# [Document]
History log of /freebsd-11-stable/sys/cddl/contrib/opensolaris/uts/common/fs/zfs/vdev_indirect.c
Revision Date Author Comments
# 358606 04-Mar-2020 mav

MFC r358342: MFZoL: Fix resilver writes in vdev_indirect_io_start

This patch addresses an issue found in ztest where resilver
write zios that were passed to an indirect vdev would end up
being handled as though they were resilver read zios. This
caused issues where the zio->io_abd would be both read to
and written from at the same time, causing asserts to fail.

Reviewed-by: Brian Behlendorf <behlendorf1@llnl.gov>
Reviewed by: Matt Ahrens <matt@delphix.com>
Reviewed-by: Serapheim Dimitropoulos <serapheim@delphix.com>
Signed-off-by: Tom Caputi <tcaputi@datto.com>
Closes #8193
zfsonlinux/zfs@5aa95ba0d3502779695341b5f55fa5ba1d3330ff


# 339440 19-Oct-2018 mav

MFC r339329: Add ZIO_TYPE_FREE support for indirect vdevs.

Upstream code expects only ZIO_TYPE_READ and some ZIO_TYPE_WRITE
requests to removed (indirect) vdevs, while on FreeBSD there is also
ZIO_TYPE_FREE (TRIM). ZIO_TYPE_FREE requests do not have the data
buffers, so don't need the pointer adjustment.

# [Extracted material]
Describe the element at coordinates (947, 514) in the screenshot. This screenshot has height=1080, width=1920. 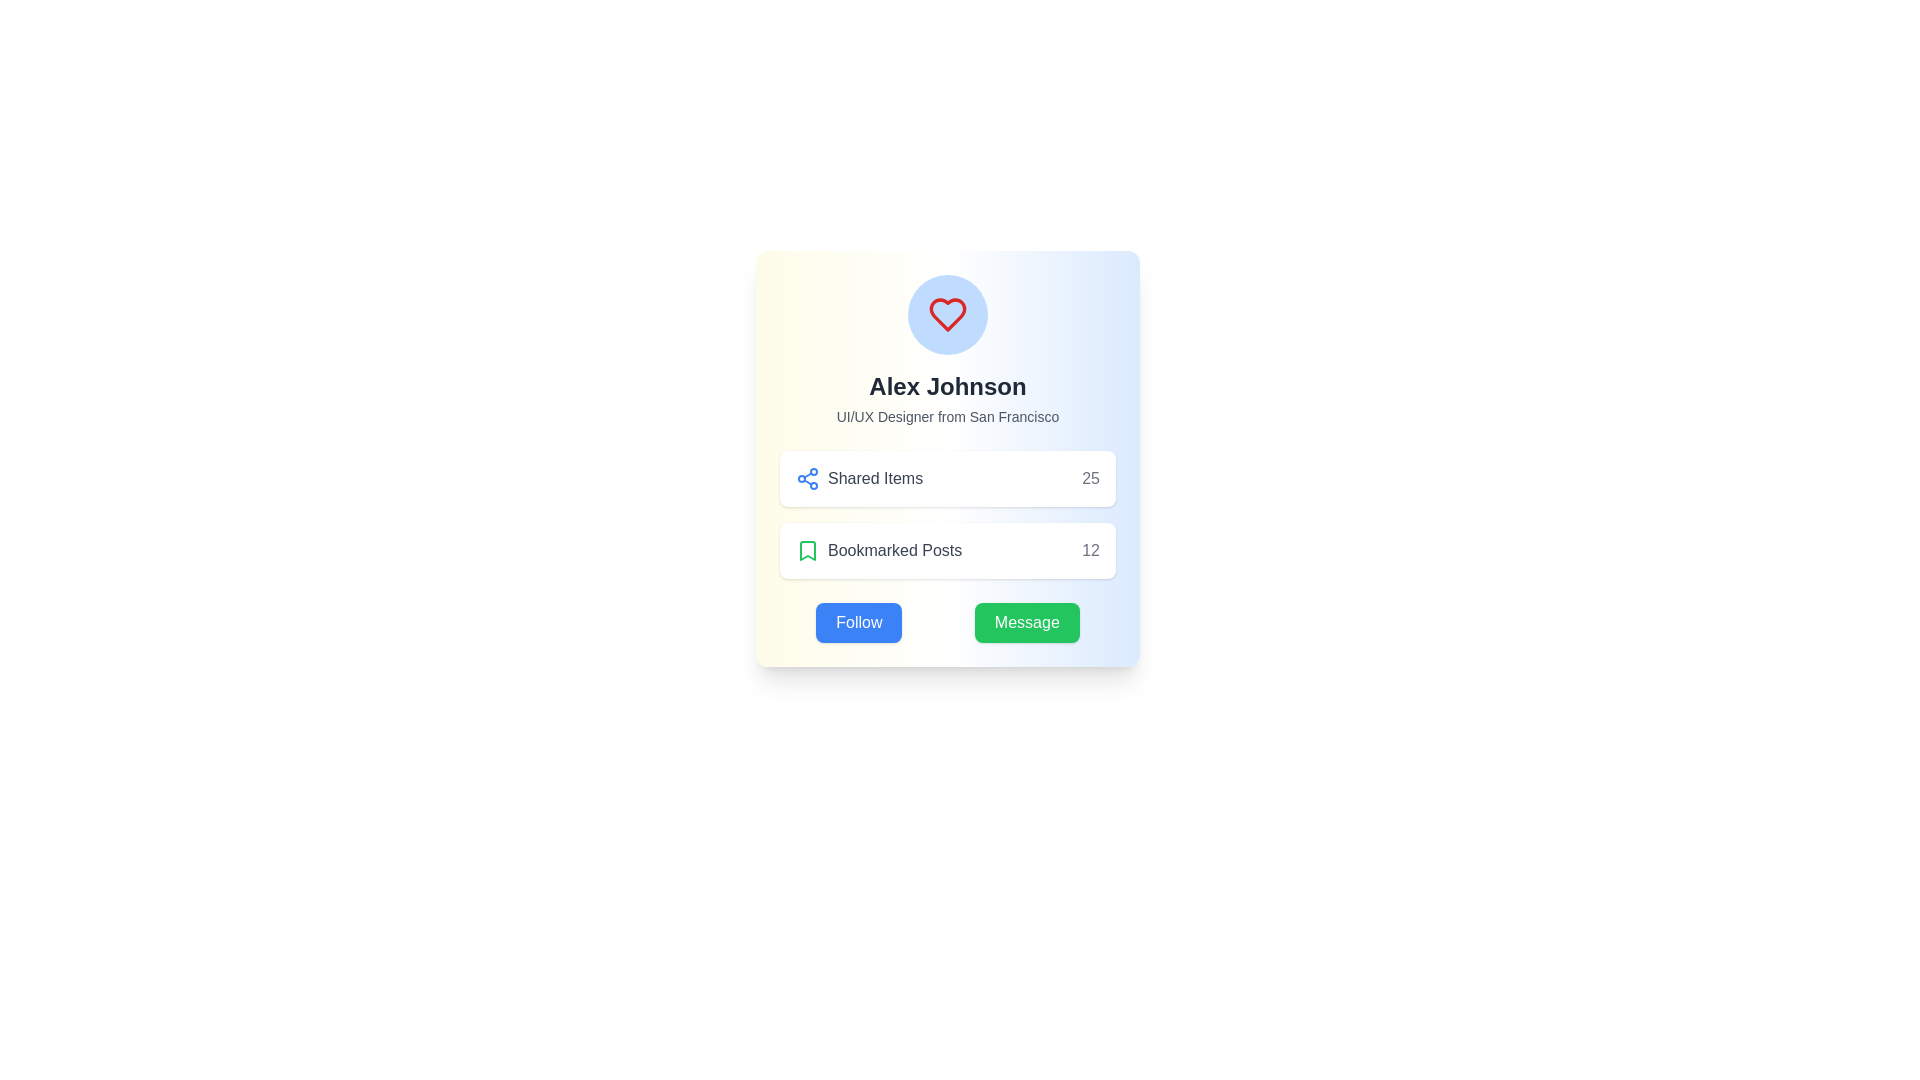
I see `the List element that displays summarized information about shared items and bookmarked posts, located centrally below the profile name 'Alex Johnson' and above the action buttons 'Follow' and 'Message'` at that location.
---
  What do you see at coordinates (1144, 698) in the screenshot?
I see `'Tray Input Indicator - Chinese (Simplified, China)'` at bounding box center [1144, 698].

# [Do this]
Return, word for word, the part of the vdev_indirect.c revision history that begins with the words "History log of" and stops after "asserts to fail.".

# [The completed task]
History log of /freebsd-11-stable/sys/cddl/contrib/opensolaris/uts/common/fs/zfs/vdev_indirect.c
Revision Date Author Comments
# 358606 04-Mar-2020 mav

MFC r358342: MFZoL: Fix resilver writes in vdev_indirect_io_start

This patch addresses an issue found in ztest where resilver
write zios that were passed to an indirect vdev would end up
being handled as though they were resilver read zios. This
caused issues where the zio->io_abd would be both read to
and written from at the same time, causing asserts to fail.